来週発表されるISM製造業景況指数やサービス業景況指数は、米国経済の現状を示す重要な指標です。
これらの数値が市場予想を下回り、景気減速が確認されれば、FRBが12月のFOMC会合で追加利下げを実施する期待が高まります。
利下げはリスク資産にとって追い風となるため、ビットコイン価格の上昇につながる可能性があります。
一方で、今週の主要仮想通貨材料をまとめた記事では、フランスのビットコイン戦略的備蓄法案提出やソラナETFの米上場など、前週比での主要銘柄の騰落率や注目材料が紹介されています。
市場全体としては、国家レベルでのビットコイン採用の動きが継続しており、長期的には強気要因となっています。
しかし、楽観論一辺倒ではありません。ベンチャー企業シグマ・キャピタルのヴィニート・ブドキCEOは、ビットコインが今後も周期的なバブルと暴落を繰り返し、次の弱気局面では最大70%の下落幅を記録する可能性があると警告しています。
ブドキCEOの見解は、ビットコインの4年サイクルに基づいています。過去のデータでは、ビットコインは半減期を起点として、約4年ごとに強気相場と弱気相場を繰り返してきました。
強気相場では数倍から数十倍に上昇する一方、弱気相場では前回の高値から70〜80%程度下落するのが典型的なパターンです。
現在のビットコイン価格が11万ドル台であることを考えると、70%下落すれば3万ドル台まで下がる計算になります。
これは極端なシナリオに思えますが、過去のサイクルでは実際にこの程度の下落が発生しています。
ブドキCEOの警告は、現在の高値水準で新規参入する投資家に対する注意喚起でもあります。
ビットコインは長期的には上昇トレンドにあるものの、短中期的には大きな変動を伴うため、適切なリスク管理が必要です。
ビットコイントレジャリー企業の苦境 ── mNAV「1」割れ、保有BTCを下回る評価
ビットコイン保有を財務戦略の中核とする企業(ビットコイントレジャリー企業)の多くが、株価の低迷に苦しんでいます。
現在、多くの企業が時価総額で保有するビットコインの純資産価値を下回る評価を受けており、mNAV(修正純資産価値比率)が「1」を割り込んでいます。
mNAVとは、企業の時価総額を保有するビットコインの時価で割った値です。
mNAVが1を上回れば、企業は保有ビットコイン以上の価値を市場から認められていることになり、1を下回れば保有ビットコイン以下の評価を受けていることになります。
mNAVが1を割り込む理由はいくつかあります。
第一に、ビットコイン価格の下落です。
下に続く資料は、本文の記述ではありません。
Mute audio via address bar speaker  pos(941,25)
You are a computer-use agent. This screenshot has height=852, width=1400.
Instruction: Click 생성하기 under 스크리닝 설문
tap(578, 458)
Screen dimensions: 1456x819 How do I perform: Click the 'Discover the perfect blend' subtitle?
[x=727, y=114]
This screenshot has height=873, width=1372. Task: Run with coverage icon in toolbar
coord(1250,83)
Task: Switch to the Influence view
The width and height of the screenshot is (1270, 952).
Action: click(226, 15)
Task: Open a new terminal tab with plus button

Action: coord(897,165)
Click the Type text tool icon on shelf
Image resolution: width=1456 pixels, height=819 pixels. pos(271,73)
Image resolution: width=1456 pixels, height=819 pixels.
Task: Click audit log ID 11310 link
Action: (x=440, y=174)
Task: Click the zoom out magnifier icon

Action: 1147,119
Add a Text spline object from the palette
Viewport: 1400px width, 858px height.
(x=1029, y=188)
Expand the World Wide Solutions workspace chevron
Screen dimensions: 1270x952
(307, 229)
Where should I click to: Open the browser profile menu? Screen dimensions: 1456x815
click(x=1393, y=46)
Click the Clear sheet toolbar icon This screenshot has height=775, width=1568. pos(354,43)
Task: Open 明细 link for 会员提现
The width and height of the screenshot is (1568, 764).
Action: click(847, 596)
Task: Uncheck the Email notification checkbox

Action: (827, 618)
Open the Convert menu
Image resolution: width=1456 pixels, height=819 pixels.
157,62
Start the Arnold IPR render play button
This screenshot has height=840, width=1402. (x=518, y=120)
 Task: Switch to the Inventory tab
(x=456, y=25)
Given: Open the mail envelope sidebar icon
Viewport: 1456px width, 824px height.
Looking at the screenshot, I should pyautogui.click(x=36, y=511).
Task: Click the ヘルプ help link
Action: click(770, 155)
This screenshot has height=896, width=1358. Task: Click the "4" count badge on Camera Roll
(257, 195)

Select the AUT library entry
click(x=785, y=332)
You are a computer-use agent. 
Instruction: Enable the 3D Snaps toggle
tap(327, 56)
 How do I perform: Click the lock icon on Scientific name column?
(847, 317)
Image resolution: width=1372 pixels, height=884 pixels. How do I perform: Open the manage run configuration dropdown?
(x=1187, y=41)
企業が高値でビットコインを購入した場合、価格が下落すれば含み損を抱え、株価も連動して下落します。
第二に、市場の信頼性低下です。ビットコイン戦略が長期的に成功するのか疑問視されれば、投資家は株式を売却し、株価が下落します。
mNAV「1」割れからの回復策としては、自社株買いが有効です。株式数を減らすことで、1株あたりの純資産価値が上昇し、mNAVが改善します。
実際、メタプラネットなど一部の企業は自社株買いを実施しており、mNAV改善を図っています。
もう一つの方策は、ビットコイン以外の収益源を確保することです。ビットコイン保有だけでは、価格変動に左右されるため、本業での収益を確保することで、企業価値を安定させることができます。
ビットコイントレジャリー企業の苦境は、ビットコイン財務戦略のリスクを浮き彫りにしています。
長期的にはビットコイン価格の上昇が期待されますが、短中期的には大きな変動に耐えうる財務体質が求められます。
量子コンピューターの脅威 ── 10年以内にビットコインへの現実的リスクに
量子コンピューターがビットコインのセキュリティに脅威をもたらす可能性が、専門家によって指摘されています。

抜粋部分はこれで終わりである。